Non è che lo spray non funzionasse proprio. Ma la spasticità, ormai, se ne stava con me 24 ore, giorno e notte. E certo 12 spruzzi al giorno, per quanto ben spalmati – il massimo consentito – non bastavano: la spasticità non si controlla ed è imprevedibile. Pareri contrastanti, entusiasti e delusi, alcuni preferiscono lo spray, altri la sostanza (con le solite disparità regionali nell’accesso). Alcuni amici da fuori Umbria con altre patologie o con lesioni spinali si procurano la pianta per farci tisane, decotti, biscotti o direttamente fumarla. E a sentir loro rigidità, spasmi, dolori sono attenuati meglio che con lo spray. Sento il mio giovane neurologo in merito: nel polo ospedaliero perugino la cannabis terapeutica in infiorescenza è erogata, ma nel reparto di cure palliative, quindi con l’esclusiva indicazione terapeutica del dolore. Per la ‘sola’ spasticità, nulla da fare.

**Dati registrati**
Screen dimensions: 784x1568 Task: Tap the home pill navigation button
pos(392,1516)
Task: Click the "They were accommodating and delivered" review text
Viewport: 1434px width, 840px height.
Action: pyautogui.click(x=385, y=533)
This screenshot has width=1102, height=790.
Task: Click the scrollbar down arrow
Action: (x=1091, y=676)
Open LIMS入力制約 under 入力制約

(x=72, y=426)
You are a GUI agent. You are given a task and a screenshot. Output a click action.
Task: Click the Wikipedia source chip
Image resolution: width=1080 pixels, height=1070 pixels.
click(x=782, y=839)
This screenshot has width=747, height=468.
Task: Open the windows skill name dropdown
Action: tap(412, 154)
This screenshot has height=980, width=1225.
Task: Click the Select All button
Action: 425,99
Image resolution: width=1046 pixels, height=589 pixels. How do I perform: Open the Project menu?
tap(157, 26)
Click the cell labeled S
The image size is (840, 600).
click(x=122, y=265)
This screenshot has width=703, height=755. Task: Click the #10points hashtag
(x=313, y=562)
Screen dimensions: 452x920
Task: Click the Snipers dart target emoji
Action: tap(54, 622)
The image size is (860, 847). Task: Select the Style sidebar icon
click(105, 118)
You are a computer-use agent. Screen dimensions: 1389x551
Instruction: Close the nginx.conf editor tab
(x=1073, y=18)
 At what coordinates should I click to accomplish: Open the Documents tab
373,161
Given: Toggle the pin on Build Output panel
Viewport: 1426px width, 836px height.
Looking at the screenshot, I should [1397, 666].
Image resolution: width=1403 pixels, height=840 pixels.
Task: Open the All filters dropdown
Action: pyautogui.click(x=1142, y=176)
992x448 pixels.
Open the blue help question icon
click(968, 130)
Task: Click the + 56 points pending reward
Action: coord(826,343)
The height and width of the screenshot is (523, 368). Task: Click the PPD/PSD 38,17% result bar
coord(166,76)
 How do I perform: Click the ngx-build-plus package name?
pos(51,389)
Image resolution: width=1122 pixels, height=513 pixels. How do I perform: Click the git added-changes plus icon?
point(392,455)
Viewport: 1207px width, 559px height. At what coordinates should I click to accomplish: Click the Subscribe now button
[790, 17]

**Consegna 1**
Secondo il brano sulla spasticità, perché chi scrive non può ottenere la cannabis terapeutica in infiorescenza per la sola spasticità? Spiegalo in una o due frasi.
**Consegna 2**
Prosegui il brano sulla spasticità dal punto in cui si interrompe.

**Risultato dell'esercizio 1**
Nel polo ospedaliero perugino la cannabis terapeutica in infiorescenza viene erogata soltanto nel reparto di cure palliative, quindi con l'unica indicazione terapeutica del dolore. Per questo, per la sola spasticità, non c'è nulla da fare.

**Risultato dell'esercizio 2**
Cerco su siti web, m’informo, vedo parlarne nei TG (quella famosa piantagione militare a Firenze… che fine ha fatto?). Sento altri neurologi che mi seguono a Genova e mi consigliano, come possibile aggiunta allo spray, 1 o 2 grammi a sera di decotto di cannabis in infiorescenza. Con una ‘controindicazione’: andrebbe importata dall’Olanda, ove risiede la ditta produttrice, e i costi della sostanza sarebbero tutti a carico mio.

Che fare? Nel frattempo la mia spasticità è peggiorata. Così come la vescica iperattiva, sintomo crudele. E pure per quel sintomo lì, al San Martino di Genova mi reinvitano a tentare di acquistarla (“sa, abbiamo avuto ottimi risultati nell’incontinenza…” “No dottore, lasci stare, troppo complicato. Mi tengo il mio spray, almeno è qualcosa“). Nel frattempo la spasticità è peggiorata e di cannabis mi tocca sentir parlare in campagne politiche becere, nelle conversazioni divertite o timorose sui social, in occasione delle crociate contro i poveri negozianti di cannabis light (tutto questo rumore per quattro gocce di cannabidiolo? Allora il mio spray è davvero roba tosta).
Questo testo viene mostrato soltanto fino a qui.